EXERCISE INSTRUCTIONS:
Extract each line of the items below that contains the string "width". Case matters.

MATERIAL TO PROCESS:

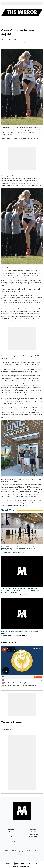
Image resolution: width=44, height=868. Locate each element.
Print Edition (33, 839)
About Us (33, 829)
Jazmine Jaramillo (8, 594)
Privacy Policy (33, 836)
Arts (11, 834)
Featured (11, 829)
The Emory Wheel (7, 729)
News (11, 832)
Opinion (11, 839)
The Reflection (11, 841)
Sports (11, 836)
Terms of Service (33, 834)
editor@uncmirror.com (22, 846)
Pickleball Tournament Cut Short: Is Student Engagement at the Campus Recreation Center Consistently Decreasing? (18, 548)
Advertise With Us (33, 832)
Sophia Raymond (9, 39)
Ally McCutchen (7, 635)
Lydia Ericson (7, 552)
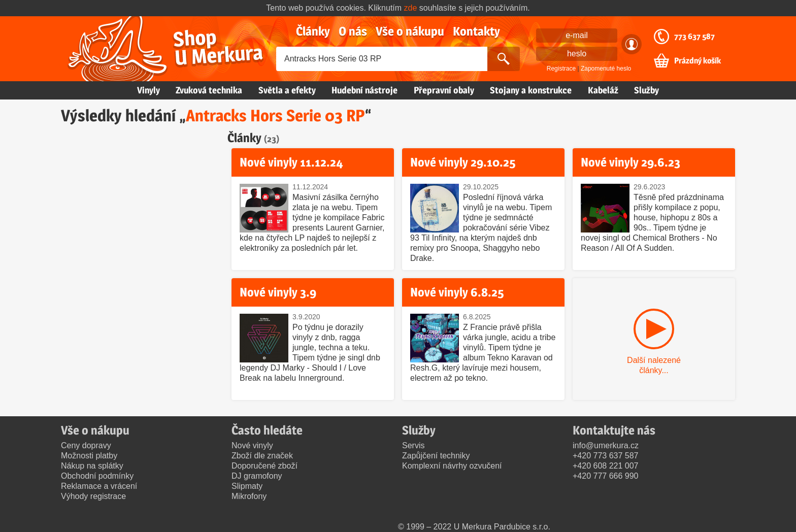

FINAL RESULT:
Image resolution: width=44, height=868. Locate each element.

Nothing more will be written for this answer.